= Community Homophile Association of Toronto =

Defunct Canadian gay and lesbian association

The Community Homophile Association of Toronto (CHAT) was founded on January 3, 1971. The organization grew out of the University of Toronto Homophile Association (UTHA). CHAT's work centered around providing support services, education, and organizing community events for Toronto's gay and lesbian community. The organization's activities were driven by its “central plank to come out of the state of fear and apprehension which surrounds the public assertion of one’s rights of sexuality”, with a secondary aim to achieve equal civil rights to those of heterosexuals. In 1977, CHAT disbanded due to economic challenges and declining membership. A number of gay and lesbian groups grew out of CHAT, including Toronto Gay Action (TGA) and Lesbian Organization of Toronto (LOOT).

== History ==
Finding its roots in the University of Toronto Homophile Association (UTHA), the Community Homophile Association of Toronto (CHAT) was formally established on January 3, 1971. As a result of growing community interest in UTHA events, the need for a Toronto-based gay and lesbian community organization became apparent to UTHA members. In February 1971, CHAT held its first public meeting at the Holy Trinity Church which was attended by approximately 50 people. CHAT's first Board of Directors was elected in March 1972, and included George Hislop, Patricia Murphy, Clive Bell, Kathleen Brindley and 6 other members. By 1972, the Association had 400 paying members, and by 1974, the organization was incorporated.

Soon after CHAT was established, it received a $9000 federal grant from the Opportunities for Youth Project. The grant allowed CHAT to offer counselling services, set up a 24-hour distress line, and provide legal, medical and psychiatric referral information to the public. Once funds from the grant ran out, these services continued through the work of volunteers. CHAT later applied for the Local Initiatives Program Grant, which was initially rejected. With the support from the Ontario Mental Hospital, the Clarke Institute of Psychiatry and distress centres in and around Toronto, CHAT was awarded the grant of $14,602 with extension. The funds were used to hire 8 staff members to staff the distress phone lines.

Early CHAT meetings were held at the Holy Trinity Anglican Church. In the fall of 1971, CHAT established Canada's first gay community center at 58 Cecil Street. This building housed CHAT's offices, events, counselling phone lines, drop in sessions, dances and more. It also served as the site for many of Toronto's first Gay Pride Week events, including a panel discussion, art exhibit, and was the point of departure for the Toronto's first gay pride march of 1972. This unsanctioned march was attended by approximately 300 people who marched up Toronto's University Avenue.

On August 28, 1971, CHAT along with TGA organized the We Demand Rally on Parliament Hill in Ottawa, protesting for equal rights for homosexuals as heterosexuals as well as against the RCMP's surveillance on gay men and lesbians in the military and civil service, unfair divorce laws, the immigration act banning gay men from entering and immigrating to Canada, among other things.

◆ ◆ ◆

| Instructions |
1. In the article on the Community Homophile Association of Toronto, at what address did CHAT establish Canada's first gay community center?
2. Using the article on the Community Homophile Association of Toronto, explain why UTHA members came to see the need for a Toronto-based gay and lesbian community organization.
3. Supply a continuation of the article on the Community Homophile Association of Toronto, starting after its final sentence.
The records are separate material and have no connection to the article on the Community Homophile Association of Toronto.

[Records from a data collection]
◆ ◆ ◆

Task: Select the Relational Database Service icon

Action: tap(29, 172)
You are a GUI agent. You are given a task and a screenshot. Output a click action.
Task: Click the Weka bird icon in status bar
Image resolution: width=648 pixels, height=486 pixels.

◆ ◆ ◆

| Answers to each task |
1. 58 Cecil Street.

2. Community interest in UTHA events was growing, which made the need for such an organization apparent to UTHA members. CHAT was then formally established on January 3, 1971.

3.
In 1972, CHAT organized the "Homosexuality: Myth & Reality" panel which was held at the St. Lawrence Centre Town Hall. The event was moderated by Barbara Frum and included panelists A.K. Gigeroff, Sidney Katz, Kathleen Brindley, George Hislop and Herb Spiers. The event was interrupted when 2 members of the right wing Western Guard sprayed the 450 attendees with tear gas. The following day, a molotov cocktail was thrown into the CHAT Community Centre.

In 1973, CHAT's community center was relocated to 201 Church Street, while its administrative and counselling offices moved to 223 Church Street.

In 1977, CHAT disbanded due to declining membership and economic challenges.

== Activities ==
CHAT provided support services through counselling phone lines and drop in sessions. The organization regularly organized community events, from discussion groups, guest speakers, dances, coffee sessions, and women's nights. CHAT established a resource library, where reference material on a variety of subjects were made available to the public.

== Challenges ==
In addition to ongoing economic challenges, CHAT experienced internal divisions that led to the emergence of groups including Toronto Gay Action (TGA) and Lesbian Organization of Toronto (LOOT). Toronto Gay Action originated as the activist caucus within CHAT. However, growing tensions between those who believed that the organization should focus on political reform, rather than social services, eventually led to the establishment of Toronto Gay Action as an independent group in 1971.

In 1971, a group of lesbian CHAT members, self identifying as The Cunts, made a statement to the CHAT members demanding that they confront their sexism and raise their consciousness.

In 1972, CHAT social service staff and 4 Board Members, including Vice President Patricia Murphy resigned from their roles in protest of George Hislop's sexism and authoritarian management style.

In October 1976, a meeting of approximately 50 women was held at CHAT to set up a task force to establish a lesbian-only group. This task force eventually led to the founding of the Lesbian Organization of Toronto (LOOT).